Eine Besonderheit des Projekts stellt die Adaptierung eines integrativen Entwicklungsstils dar. Durch die intensive Einbindung der Bedarfsträger wird der Notwendigkeit der Berücksichtigung der Komplexität für die AnwenderInnen Rechnung getragen. Eine der Hauptanliegen des Projekts ist die notwendige Zeitersparnis der ErmittlerInnen – ein großer zeitlicher Aufwand in der manuellen Interaktion muss also vermieden werden. Die Transferierbarkeit der Methoden auf unterschiedliche Fälle ist daher von großer Bedeutung und gleichzeitig eine wesentliche technische Herausforderung.

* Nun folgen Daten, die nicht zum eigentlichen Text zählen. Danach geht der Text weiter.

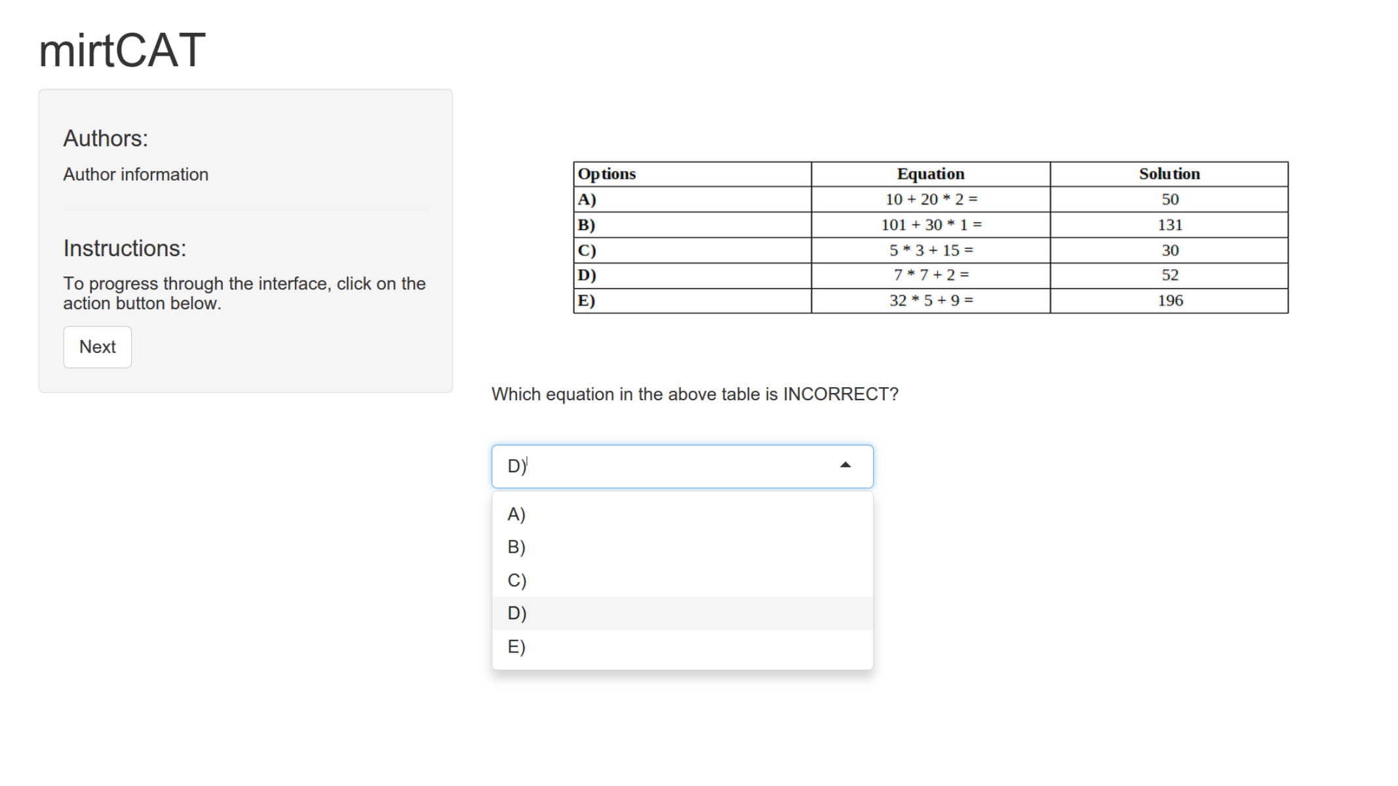1398x786 pixels.
Task: Pick B) in the dropdown list
Action: 516,548

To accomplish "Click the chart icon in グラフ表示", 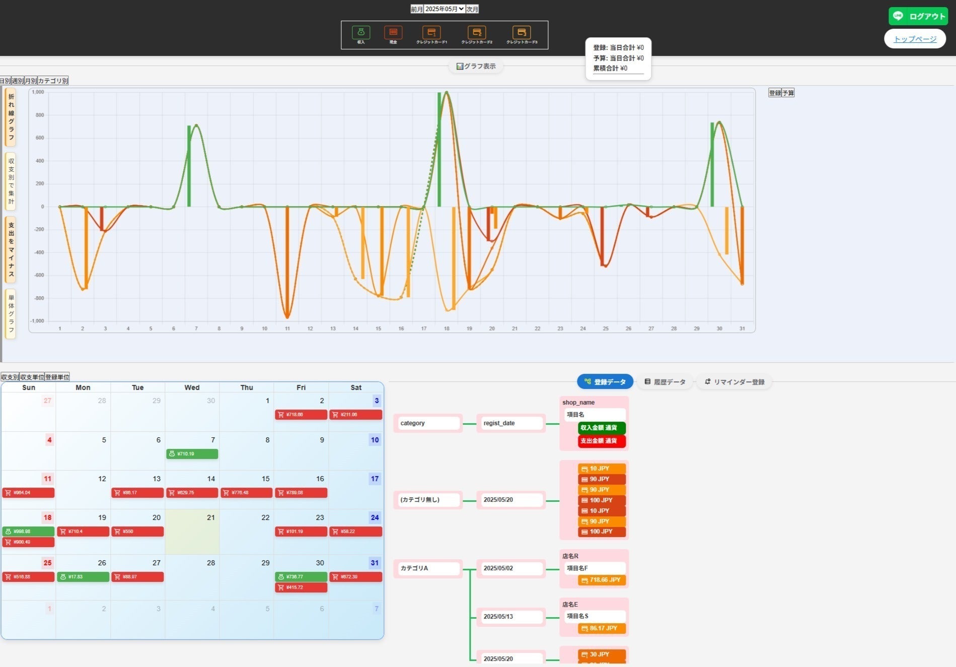I will [x=460, y=66].
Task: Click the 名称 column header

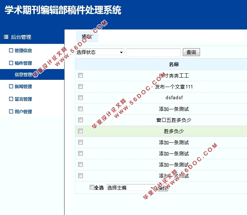Action: [x=174, y=64]
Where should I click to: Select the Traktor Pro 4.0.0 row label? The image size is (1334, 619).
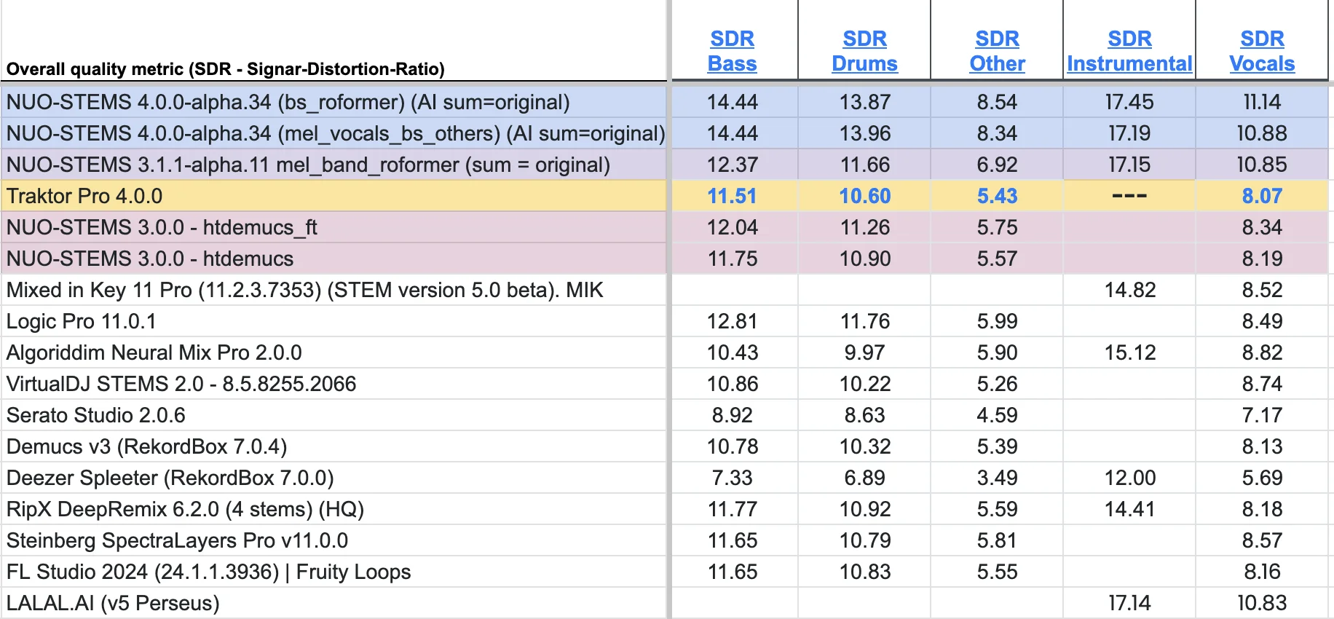click(x=84, y=196)
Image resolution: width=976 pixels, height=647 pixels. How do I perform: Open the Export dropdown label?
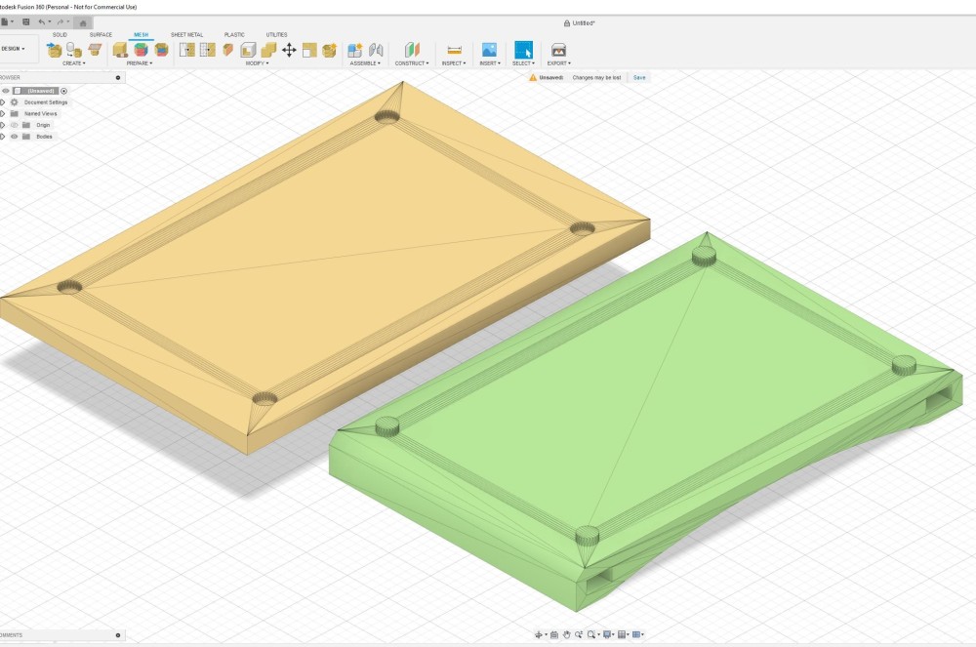click(x=558, y=63)
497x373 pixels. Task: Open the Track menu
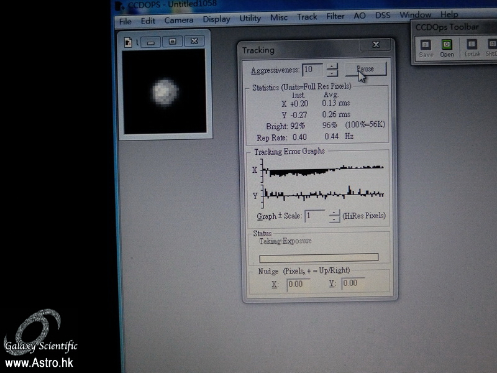click(307, 17)
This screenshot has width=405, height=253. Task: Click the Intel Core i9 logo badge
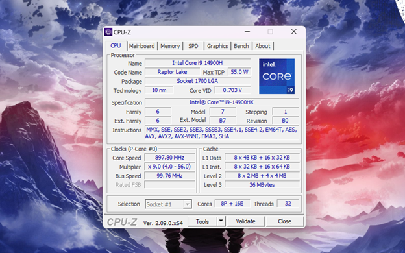click(276, 76)
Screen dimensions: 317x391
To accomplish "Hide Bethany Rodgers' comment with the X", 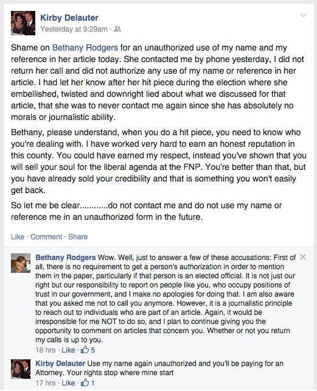I will point(303,257).
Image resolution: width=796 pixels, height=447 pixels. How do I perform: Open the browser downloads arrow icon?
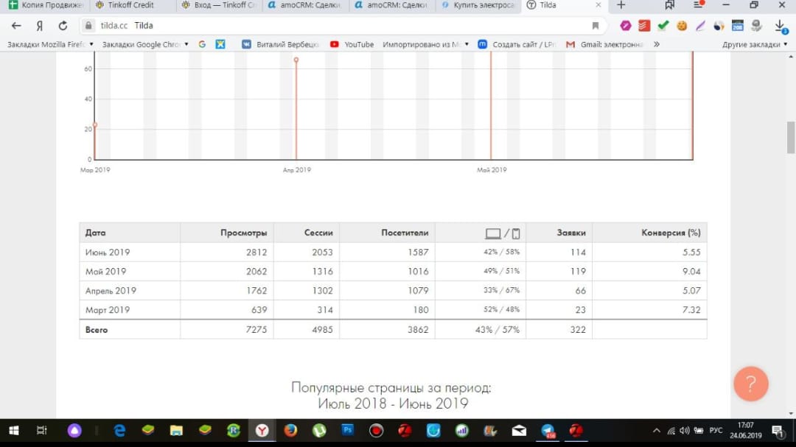click(x=780, y=26)

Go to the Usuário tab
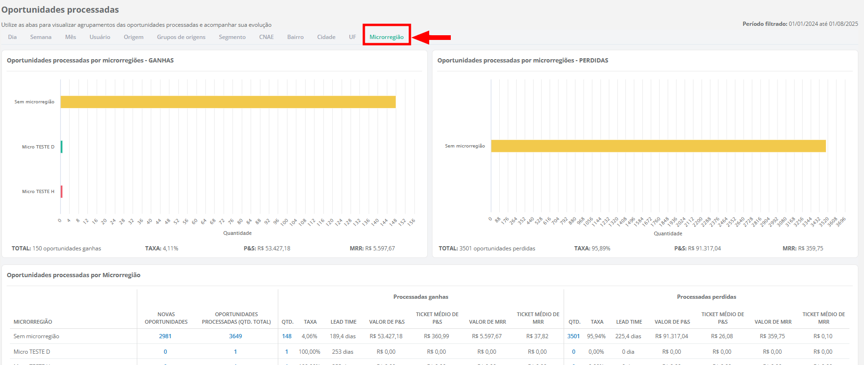click(x=100, y=37)
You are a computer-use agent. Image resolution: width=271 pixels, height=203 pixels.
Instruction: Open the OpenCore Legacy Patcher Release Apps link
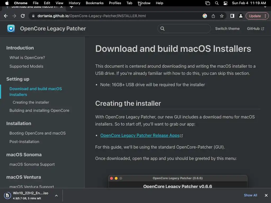(140, 135)
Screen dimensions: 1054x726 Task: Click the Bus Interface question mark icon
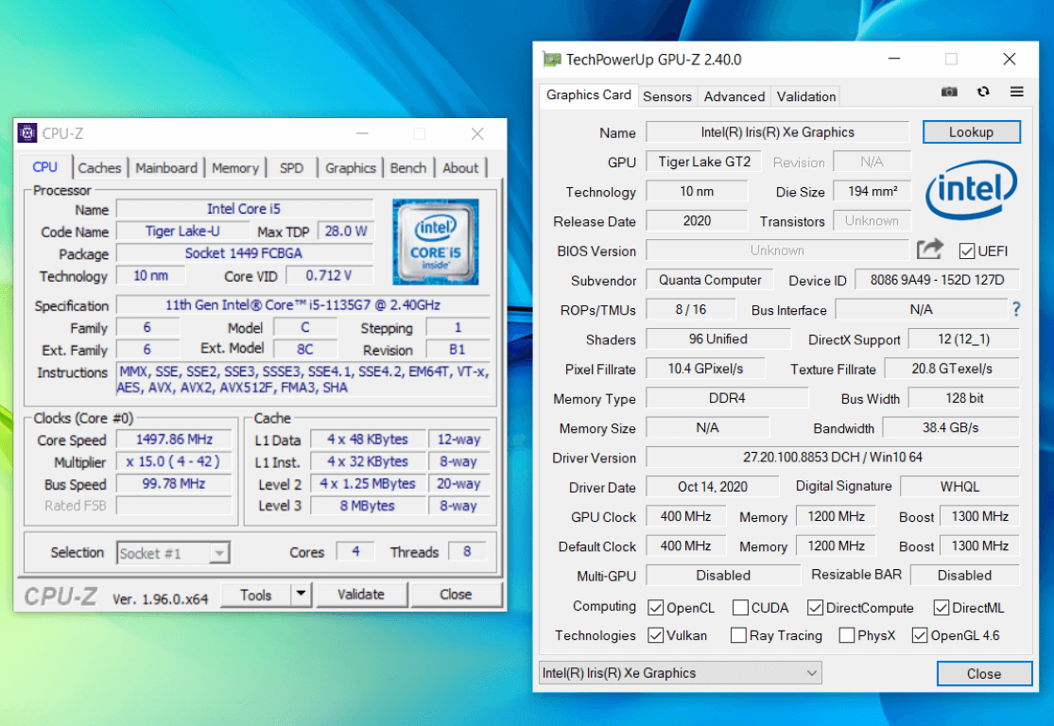(x=1016, y=309)
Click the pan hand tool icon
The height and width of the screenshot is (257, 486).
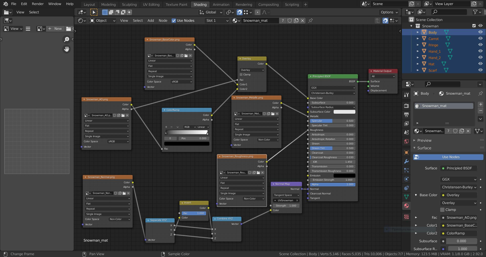pos(67,49)
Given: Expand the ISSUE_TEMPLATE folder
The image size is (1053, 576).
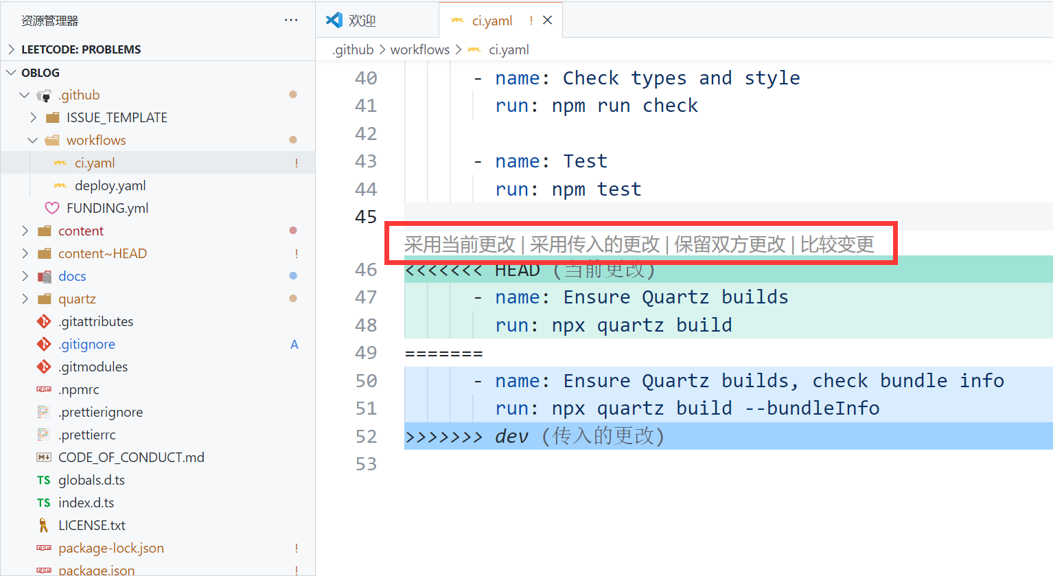Looking at the screenshot, I should [33, 118].
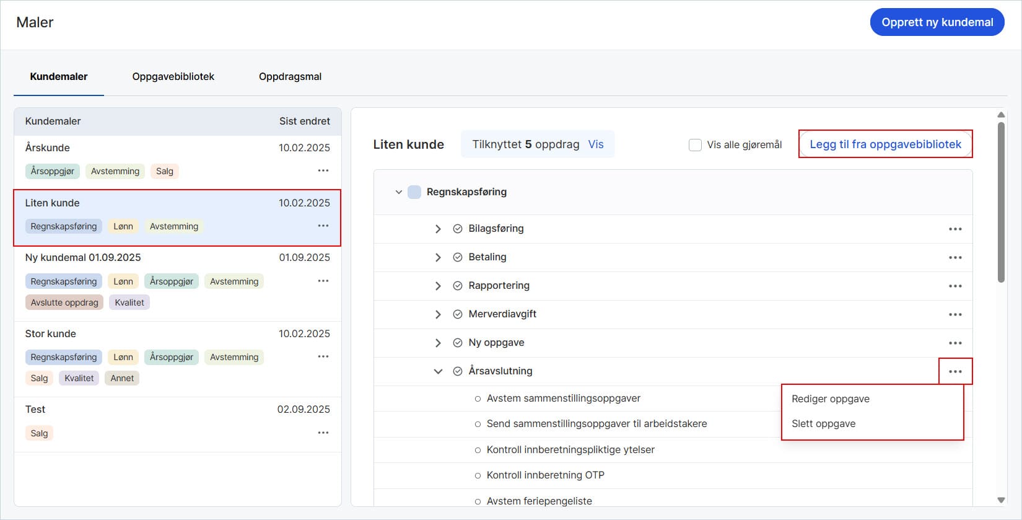
Task: Open more options for Bilagsføring task
Action: coord(955,229)

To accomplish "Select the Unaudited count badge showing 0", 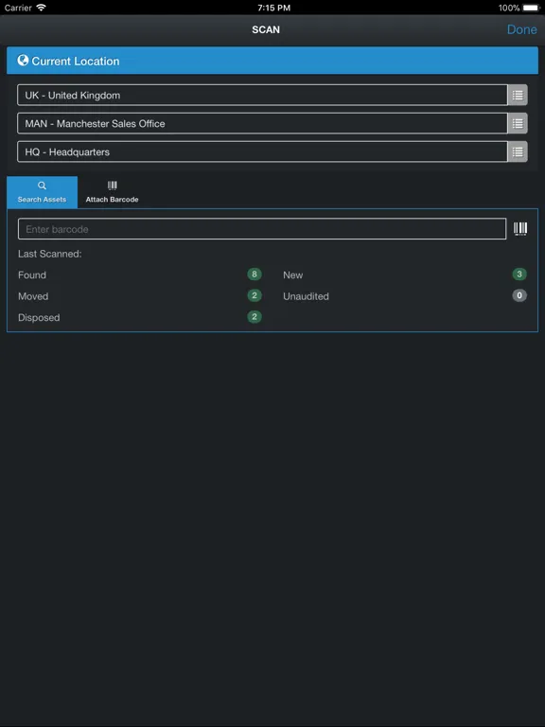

Indes bietet das Projekt die besondere Möglichkeit, auf hohem Niveau interdisziplinär zu arbeiten, und dabei vor allem auf Synergien zwischen den hohen praktischen Erfahrungswerten der teilnehmenden Bedarfsträger und den akademischen Partner einzugehen. Die bisherigen Forschungsschwerpunkte der wissenschaftlichen Partner des Research Studio Austria, des Instituts für Information Systems Engineering der Technischen Universität Wien als auch des Institut für Wissenschafts- und Technikforschung der Universität Wien können auf einzigartige Art und Weise zu einer gemeinsamen Nutzenstiftung kombiniert und zusammengefasst werden, welche ohne dieses Projekt und die KIRAS-Initiative nicht möglich wäre. Durch die langjährige Erfahrung und technische Expertise bildet der Unternehmenspartner m2n als Konsortialführer und Projektmanager das Bindeglied zwischen Bedarfsträgern und wissenschaftlicher Forschung und steuert technologischen Input, Praxis-Erfahrung und Transferkompetenz bei.

Die Bedarfsträger des Bundesministeriums für Finanzen, des Bundesministeriums für Inneres, des Bundesministeriums für Justiz und der Finanzmarktaufsichtsbehörde liefern von Beginn an die konkreten und praxisnahen Anforderungen und können die erarbeiteten Laborergebnisse in der iterativen Evaluierung überprüfen, um eine Orientierung der Forschung und Entwicklung an den praxis-relevanten Anforderungen zu gewährleisten, sowie die nötigen Rahmenbedingungen für den Einsatz KI-gestützter Methoden ausloten.